Capitaine d'industrie, patron star ou grand visionnaire, les adjectifs pour décrire Jacques Calvet fleurissent depuis l'annonce ce vendredi de son décès. Pour les franc-comtois qui l'ont côtoyé dans les années 80, c'est avant tout le souvenir d'une époque et d'un patron "à l'ancienne".
Avant d’être député de la République en Marche, Denis Sommer a été leader syndical.... à la tête de la CGT à Sochaux pendant plusieurs années. Il garde le souvenir d’une présidence hautaine avec le monde ouvrier et brutale avec les syndicats.

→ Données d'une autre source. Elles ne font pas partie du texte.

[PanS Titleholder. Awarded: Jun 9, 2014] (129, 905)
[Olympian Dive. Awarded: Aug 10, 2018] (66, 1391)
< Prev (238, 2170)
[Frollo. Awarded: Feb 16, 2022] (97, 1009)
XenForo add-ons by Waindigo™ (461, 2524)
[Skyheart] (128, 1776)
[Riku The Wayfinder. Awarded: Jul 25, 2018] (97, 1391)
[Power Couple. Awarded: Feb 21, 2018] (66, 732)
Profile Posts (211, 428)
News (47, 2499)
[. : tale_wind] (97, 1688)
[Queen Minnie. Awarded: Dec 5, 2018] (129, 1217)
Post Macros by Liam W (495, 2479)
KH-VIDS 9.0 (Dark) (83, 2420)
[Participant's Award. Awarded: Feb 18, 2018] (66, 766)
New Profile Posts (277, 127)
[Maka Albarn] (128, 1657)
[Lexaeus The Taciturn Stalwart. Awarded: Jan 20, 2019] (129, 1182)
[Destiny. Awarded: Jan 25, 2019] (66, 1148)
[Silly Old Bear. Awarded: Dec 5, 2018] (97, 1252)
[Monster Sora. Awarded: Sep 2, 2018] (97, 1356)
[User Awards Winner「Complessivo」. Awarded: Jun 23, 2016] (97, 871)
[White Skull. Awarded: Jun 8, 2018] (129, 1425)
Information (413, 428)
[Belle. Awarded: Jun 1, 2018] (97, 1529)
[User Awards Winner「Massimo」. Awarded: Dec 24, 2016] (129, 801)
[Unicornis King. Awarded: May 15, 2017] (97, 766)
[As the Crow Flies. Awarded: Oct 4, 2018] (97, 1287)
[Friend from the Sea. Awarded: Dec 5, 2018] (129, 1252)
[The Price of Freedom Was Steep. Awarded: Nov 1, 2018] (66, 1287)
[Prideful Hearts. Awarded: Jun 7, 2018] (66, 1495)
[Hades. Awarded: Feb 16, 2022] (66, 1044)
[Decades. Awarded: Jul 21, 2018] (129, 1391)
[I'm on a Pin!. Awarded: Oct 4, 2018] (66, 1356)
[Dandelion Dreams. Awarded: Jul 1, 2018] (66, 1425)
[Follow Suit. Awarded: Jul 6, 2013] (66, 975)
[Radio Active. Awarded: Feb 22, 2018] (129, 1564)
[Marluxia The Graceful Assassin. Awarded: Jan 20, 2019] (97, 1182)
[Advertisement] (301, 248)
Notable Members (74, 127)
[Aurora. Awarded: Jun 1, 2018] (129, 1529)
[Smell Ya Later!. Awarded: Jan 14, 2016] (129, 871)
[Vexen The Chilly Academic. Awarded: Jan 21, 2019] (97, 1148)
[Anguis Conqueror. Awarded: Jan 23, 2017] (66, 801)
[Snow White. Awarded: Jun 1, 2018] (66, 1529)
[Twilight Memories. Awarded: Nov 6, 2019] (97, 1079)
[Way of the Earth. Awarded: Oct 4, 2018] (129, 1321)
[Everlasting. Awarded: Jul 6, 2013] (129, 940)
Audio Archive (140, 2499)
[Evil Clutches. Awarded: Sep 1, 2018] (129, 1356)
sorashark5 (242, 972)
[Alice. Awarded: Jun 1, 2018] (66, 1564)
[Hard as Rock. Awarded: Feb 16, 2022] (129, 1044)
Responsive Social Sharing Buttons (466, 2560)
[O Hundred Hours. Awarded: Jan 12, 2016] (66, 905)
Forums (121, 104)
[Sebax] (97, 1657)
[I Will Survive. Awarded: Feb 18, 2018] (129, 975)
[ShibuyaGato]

Jacques Calvet, peu malléable, était « un dirigeant de son époque. Le dialogue social n’existait pas par nature. La grande grève de 1989, qui dura 7 semaines, n’arrivait pas de nulle part. »
Joint par téléphone, Denis Sommer réagit à la disparition de l’ancien Pdg de Peugeot. « C’est une autre époque. A Sochaux et Mulhouse, dans les années 80, on comptait encore largement plus de 20 000 salariés. La répression anti-syndicale était forte. Les syndicats considérés comme des ennemis. Jacques Calvet aux commandes, c’est la continuité de cet état de fait. Ça peut faire sourire mais ma voiture a souvent eu les pneus crevés, du sucre et du goudron dans le réservoir, j’ai connu ça… Plus largement, la période Calvet c’est le passage d’une logique industrielle à une logique financière. C’est Tapie, Yves Montand, la Mitterrandie. Un moment de notre histoire où on entend plein de discours sur l’avenir des services qui vont supplanter l’industrie. C’est le début du déclin de notre industrie. Le personnage de Jacques Calvet est assez anecdotique pour moi. Il fait juste partie de ce discours là.»
"les patrons comme lui étaient des princes"
La grève de 1989 marquera les esprits. Elle durera 7 semaines. Le jeune Denis Sommer anime les débats à Sochaux. Jacques Calvet se montre intraitable. "Pas un centime de plus !", déclare le patron de Peugeot sur Antenne 2. La direction vient d’annoncer 1,5% d'augmentation générale, un coup de pouce “ridicule” pour les salariés. Le Canard Enchainé publie la feuille d'imposition de Jacques Calvet : 180 000 francs par mois et 46% d'augmentation sur deux ans. L’article est titré: "Calvet met un turbo sur son salaire". Denis Sommer se souvient que les négociations à la fin se sont faites sans Jacques Calvet. « Le PDG ne discutait pas avec les organisations syndicales. On a du mal à imaginer ça aujourd’hui. A l’époque les patrons comme lui c’étaient des princes. Au-dessus de tout le monde. Pour ma part j’ai beaucoup appris dans ce contexte. Je n’en garde aucune amertume. On était nombreux et solidaires. »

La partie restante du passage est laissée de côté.